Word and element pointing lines
——
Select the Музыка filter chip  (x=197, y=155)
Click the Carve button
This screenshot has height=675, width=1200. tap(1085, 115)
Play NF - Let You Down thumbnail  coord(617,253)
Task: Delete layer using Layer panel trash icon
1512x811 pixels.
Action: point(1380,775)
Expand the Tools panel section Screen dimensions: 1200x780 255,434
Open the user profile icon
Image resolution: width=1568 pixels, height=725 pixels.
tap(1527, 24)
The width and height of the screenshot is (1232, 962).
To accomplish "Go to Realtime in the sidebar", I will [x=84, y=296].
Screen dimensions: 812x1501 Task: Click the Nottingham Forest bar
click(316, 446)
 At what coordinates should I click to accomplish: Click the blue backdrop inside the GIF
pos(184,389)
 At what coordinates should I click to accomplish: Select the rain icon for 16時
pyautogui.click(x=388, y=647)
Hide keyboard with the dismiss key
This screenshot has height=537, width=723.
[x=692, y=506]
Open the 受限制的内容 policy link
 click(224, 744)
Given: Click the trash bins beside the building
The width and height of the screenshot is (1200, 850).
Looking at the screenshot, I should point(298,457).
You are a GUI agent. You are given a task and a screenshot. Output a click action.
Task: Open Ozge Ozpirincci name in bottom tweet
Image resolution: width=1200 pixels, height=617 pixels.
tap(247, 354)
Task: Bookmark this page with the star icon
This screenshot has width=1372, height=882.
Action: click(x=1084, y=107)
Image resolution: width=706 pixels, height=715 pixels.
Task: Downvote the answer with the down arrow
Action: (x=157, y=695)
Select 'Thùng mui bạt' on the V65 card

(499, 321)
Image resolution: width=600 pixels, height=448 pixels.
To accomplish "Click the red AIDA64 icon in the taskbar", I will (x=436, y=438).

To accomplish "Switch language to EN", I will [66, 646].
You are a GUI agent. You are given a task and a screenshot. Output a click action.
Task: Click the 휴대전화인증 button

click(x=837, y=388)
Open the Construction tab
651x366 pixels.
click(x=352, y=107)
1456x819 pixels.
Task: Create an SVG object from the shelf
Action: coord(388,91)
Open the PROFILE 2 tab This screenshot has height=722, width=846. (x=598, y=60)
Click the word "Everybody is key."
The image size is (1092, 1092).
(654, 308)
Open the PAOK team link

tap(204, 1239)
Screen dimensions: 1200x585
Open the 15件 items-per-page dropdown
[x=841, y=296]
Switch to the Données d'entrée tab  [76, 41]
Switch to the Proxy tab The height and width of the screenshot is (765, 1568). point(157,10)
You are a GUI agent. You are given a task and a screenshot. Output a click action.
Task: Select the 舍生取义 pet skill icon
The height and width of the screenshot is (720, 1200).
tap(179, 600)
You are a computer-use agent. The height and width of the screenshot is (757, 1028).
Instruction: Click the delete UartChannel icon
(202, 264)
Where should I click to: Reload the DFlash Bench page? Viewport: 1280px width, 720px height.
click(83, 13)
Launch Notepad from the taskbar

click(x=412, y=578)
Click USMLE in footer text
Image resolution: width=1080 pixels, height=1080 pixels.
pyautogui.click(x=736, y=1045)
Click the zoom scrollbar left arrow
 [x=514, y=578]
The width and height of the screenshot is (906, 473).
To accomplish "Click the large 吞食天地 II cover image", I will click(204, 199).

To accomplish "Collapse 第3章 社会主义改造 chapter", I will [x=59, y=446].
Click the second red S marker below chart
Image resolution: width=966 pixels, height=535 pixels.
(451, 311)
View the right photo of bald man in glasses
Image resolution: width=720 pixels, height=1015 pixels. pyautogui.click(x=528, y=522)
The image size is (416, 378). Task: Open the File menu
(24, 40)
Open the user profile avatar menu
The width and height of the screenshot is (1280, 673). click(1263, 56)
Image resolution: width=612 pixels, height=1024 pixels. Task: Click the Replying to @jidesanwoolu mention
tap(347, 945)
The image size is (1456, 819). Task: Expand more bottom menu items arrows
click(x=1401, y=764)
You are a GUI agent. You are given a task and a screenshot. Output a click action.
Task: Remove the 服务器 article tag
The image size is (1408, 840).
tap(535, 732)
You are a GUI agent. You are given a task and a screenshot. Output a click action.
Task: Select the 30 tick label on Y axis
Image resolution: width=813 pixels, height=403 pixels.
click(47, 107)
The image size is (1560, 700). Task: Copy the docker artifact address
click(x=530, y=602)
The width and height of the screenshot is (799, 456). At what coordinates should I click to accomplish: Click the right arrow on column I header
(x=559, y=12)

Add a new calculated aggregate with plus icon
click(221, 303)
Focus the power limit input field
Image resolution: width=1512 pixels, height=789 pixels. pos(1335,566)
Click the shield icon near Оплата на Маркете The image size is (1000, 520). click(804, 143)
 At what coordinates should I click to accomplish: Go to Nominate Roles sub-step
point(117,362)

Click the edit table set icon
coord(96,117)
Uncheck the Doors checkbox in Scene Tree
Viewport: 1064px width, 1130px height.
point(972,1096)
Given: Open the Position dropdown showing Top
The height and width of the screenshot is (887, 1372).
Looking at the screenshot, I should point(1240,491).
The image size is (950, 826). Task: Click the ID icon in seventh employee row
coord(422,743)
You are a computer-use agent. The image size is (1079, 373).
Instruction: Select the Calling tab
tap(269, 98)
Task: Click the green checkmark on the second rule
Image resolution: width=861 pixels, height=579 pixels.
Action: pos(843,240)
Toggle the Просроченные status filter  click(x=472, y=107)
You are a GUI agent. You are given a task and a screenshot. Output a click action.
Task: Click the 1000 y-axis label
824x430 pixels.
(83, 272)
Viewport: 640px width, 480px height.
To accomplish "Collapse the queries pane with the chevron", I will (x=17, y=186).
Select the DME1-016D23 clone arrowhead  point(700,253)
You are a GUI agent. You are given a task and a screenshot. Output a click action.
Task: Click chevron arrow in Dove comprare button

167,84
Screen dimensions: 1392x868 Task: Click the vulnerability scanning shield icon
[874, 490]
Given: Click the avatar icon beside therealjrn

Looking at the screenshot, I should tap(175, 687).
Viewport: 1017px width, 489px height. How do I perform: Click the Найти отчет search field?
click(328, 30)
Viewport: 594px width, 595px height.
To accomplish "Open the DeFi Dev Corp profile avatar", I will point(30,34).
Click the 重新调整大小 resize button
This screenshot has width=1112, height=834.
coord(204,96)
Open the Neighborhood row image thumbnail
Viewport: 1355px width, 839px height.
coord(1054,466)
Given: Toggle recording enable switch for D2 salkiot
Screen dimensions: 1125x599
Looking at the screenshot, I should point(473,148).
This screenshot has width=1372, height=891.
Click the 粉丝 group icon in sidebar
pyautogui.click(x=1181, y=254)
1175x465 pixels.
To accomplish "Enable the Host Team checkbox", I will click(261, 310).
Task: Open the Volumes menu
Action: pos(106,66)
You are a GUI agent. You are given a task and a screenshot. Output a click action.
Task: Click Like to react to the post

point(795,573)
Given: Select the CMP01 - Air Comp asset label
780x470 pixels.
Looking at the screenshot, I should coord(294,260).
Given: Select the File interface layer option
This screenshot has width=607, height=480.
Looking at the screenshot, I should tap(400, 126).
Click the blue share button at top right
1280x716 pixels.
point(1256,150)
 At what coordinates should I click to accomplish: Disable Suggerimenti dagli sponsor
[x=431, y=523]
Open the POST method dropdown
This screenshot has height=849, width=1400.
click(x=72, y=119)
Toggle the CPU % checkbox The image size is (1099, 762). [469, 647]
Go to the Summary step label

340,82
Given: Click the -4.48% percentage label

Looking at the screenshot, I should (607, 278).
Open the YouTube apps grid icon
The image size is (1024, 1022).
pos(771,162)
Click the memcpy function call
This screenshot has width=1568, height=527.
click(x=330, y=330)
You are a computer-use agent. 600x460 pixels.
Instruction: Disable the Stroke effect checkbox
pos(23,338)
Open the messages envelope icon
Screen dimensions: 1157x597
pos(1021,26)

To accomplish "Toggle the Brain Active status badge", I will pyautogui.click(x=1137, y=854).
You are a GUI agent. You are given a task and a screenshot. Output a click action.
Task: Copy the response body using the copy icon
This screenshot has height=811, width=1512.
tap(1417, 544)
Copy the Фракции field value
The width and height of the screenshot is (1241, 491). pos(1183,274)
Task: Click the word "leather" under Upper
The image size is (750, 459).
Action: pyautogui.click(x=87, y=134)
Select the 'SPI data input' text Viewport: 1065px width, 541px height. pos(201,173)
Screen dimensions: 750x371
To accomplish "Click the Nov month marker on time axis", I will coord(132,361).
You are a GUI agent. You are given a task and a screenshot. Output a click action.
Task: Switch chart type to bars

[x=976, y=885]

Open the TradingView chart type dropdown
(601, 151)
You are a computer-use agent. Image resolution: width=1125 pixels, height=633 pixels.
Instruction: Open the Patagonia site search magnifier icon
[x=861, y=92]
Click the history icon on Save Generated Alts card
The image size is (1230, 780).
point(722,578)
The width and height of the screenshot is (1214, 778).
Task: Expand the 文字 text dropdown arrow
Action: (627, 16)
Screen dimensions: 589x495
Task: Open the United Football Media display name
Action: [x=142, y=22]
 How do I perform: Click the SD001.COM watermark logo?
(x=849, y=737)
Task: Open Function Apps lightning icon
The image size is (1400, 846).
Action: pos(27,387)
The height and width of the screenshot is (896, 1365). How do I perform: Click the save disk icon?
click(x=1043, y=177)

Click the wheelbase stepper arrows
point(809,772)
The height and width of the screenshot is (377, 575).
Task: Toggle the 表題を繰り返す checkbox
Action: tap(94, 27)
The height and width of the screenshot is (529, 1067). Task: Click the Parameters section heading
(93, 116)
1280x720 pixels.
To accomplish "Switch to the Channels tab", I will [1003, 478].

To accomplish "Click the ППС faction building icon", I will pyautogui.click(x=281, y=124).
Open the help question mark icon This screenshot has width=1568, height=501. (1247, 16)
——
§ **Task requirements**: Report how many lines above contain the string "page". Give only the number.

§ **The solution**: 3